Stored data entries
>>>>
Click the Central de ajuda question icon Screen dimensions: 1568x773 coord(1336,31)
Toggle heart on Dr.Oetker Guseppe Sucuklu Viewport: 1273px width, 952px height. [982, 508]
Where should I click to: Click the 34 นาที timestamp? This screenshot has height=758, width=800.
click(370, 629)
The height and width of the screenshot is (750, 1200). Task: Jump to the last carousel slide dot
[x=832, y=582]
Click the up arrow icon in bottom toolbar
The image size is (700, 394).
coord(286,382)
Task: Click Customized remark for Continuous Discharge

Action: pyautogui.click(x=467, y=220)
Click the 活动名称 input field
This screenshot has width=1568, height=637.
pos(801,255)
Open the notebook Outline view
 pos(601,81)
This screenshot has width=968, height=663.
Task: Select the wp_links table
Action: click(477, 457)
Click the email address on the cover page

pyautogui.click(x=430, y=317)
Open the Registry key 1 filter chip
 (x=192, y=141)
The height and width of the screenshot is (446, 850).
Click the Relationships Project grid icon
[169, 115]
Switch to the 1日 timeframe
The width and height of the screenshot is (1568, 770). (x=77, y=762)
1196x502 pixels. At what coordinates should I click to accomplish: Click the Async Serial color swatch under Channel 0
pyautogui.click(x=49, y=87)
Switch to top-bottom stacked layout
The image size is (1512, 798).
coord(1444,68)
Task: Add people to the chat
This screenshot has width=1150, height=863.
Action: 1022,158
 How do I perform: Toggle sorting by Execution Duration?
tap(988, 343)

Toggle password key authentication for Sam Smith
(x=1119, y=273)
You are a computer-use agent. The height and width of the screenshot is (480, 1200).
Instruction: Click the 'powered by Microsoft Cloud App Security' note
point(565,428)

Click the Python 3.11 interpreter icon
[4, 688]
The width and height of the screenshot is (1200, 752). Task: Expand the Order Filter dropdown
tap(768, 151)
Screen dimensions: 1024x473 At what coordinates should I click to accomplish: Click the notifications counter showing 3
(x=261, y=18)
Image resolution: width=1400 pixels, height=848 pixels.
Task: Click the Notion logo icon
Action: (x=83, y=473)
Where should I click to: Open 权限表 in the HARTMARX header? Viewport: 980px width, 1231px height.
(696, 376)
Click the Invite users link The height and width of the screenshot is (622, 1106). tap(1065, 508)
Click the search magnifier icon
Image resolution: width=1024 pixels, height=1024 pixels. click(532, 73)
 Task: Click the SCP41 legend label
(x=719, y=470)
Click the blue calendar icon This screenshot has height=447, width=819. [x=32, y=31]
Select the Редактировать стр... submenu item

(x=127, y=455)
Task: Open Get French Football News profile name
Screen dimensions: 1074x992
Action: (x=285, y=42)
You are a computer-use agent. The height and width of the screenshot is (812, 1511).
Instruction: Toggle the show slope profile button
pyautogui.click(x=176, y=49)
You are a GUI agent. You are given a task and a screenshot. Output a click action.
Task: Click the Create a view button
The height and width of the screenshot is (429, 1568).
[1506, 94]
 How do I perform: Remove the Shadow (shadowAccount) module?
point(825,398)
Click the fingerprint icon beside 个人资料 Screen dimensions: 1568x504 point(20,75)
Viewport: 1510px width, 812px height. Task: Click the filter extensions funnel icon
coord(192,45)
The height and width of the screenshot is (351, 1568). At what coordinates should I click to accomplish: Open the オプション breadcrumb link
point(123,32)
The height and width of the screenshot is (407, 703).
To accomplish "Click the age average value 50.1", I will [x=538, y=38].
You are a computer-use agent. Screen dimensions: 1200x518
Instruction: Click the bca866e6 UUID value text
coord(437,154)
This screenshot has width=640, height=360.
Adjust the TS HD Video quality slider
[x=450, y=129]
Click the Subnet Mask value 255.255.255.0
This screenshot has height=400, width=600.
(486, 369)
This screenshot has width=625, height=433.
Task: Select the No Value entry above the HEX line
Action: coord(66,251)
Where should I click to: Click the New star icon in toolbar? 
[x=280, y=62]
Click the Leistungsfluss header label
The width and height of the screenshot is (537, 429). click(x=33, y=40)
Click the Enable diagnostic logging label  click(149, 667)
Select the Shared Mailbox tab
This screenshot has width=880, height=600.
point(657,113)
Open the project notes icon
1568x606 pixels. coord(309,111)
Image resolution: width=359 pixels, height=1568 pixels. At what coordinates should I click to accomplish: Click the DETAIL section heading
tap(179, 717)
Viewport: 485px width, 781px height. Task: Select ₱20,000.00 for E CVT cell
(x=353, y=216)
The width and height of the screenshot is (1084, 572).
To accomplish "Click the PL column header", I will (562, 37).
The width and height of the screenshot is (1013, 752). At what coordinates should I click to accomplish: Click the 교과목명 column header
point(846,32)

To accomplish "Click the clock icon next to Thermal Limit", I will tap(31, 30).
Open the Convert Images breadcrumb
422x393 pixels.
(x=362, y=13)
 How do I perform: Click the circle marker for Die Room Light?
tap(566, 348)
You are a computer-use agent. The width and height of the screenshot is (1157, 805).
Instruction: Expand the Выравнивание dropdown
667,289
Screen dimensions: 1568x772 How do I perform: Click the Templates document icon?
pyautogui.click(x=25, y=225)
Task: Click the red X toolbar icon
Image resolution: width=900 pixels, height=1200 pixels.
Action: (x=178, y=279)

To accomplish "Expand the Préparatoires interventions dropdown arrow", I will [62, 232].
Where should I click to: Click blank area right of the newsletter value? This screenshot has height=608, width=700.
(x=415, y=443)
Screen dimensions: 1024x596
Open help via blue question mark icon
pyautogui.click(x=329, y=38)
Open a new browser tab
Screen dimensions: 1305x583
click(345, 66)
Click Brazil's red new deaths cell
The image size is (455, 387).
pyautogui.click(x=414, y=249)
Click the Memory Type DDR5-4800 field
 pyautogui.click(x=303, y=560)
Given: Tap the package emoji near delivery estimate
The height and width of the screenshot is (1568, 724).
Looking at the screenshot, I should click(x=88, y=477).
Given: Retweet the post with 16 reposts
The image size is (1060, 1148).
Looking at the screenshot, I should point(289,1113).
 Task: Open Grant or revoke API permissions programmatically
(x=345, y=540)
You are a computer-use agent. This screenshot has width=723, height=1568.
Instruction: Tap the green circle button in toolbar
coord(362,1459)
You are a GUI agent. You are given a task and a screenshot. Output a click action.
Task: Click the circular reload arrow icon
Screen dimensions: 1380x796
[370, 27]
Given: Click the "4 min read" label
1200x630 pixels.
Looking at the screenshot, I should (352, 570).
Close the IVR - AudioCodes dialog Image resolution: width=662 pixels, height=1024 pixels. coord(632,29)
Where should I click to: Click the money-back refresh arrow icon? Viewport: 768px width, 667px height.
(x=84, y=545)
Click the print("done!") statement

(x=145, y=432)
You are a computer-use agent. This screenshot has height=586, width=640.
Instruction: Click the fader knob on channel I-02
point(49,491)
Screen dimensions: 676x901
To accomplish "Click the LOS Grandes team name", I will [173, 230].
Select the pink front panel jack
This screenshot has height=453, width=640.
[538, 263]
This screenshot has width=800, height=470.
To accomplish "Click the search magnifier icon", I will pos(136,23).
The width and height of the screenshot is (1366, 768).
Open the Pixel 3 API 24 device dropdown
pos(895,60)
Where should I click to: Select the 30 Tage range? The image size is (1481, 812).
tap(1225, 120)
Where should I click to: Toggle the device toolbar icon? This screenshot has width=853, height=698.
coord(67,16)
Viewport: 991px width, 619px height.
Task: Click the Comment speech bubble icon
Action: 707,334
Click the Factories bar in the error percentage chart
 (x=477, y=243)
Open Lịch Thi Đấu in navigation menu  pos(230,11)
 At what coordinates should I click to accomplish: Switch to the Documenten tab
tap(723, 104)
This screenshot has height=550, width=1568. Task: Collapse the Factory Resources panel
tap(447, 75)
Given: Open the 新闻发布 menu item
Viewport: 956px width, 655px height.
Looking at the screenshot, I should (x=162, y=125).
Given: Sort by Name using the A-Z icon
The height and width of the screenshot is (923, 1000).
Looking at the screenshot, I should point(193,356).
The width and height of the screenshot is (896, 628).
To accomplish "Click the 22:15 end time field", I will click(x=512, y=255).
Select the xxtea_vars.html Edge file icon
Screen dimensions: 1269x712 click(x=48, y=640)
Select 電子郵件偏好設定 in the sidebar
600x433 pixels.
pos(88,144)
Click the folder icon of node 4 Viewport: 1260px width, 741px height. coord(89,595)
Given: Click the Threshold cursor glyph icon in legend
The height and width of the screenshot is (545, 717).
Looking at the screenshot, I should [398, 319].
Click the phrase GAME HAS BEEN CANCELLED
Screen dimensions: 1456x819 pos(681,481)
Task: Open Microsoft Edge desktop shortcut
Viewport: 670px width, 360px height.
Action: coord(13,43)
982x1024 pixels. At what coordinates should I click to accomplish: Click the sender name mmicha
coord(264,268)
<<<<
In the entries above, restate word for word the lines between the one holding "Open help via blue question mark icon" and the one holding "Given: Tap the", inclusive, and nothing besides.

◆ **WRITTEN RESPONSE**
Open help via blue question mark icon
pyautogui.click(x=329, y=38)
Open a new browser tab
Screen dimensions: 1305x583
click(345, 66)
Click Brazil's red new deaths cell
The image size is (455, 387).
pyautogui.click(x=414, y=249)
Click the Memory Type DDR5-4800 field
 pyautogui.click(x=303, y=560)
Given: Tap the package emoji near delivery estimate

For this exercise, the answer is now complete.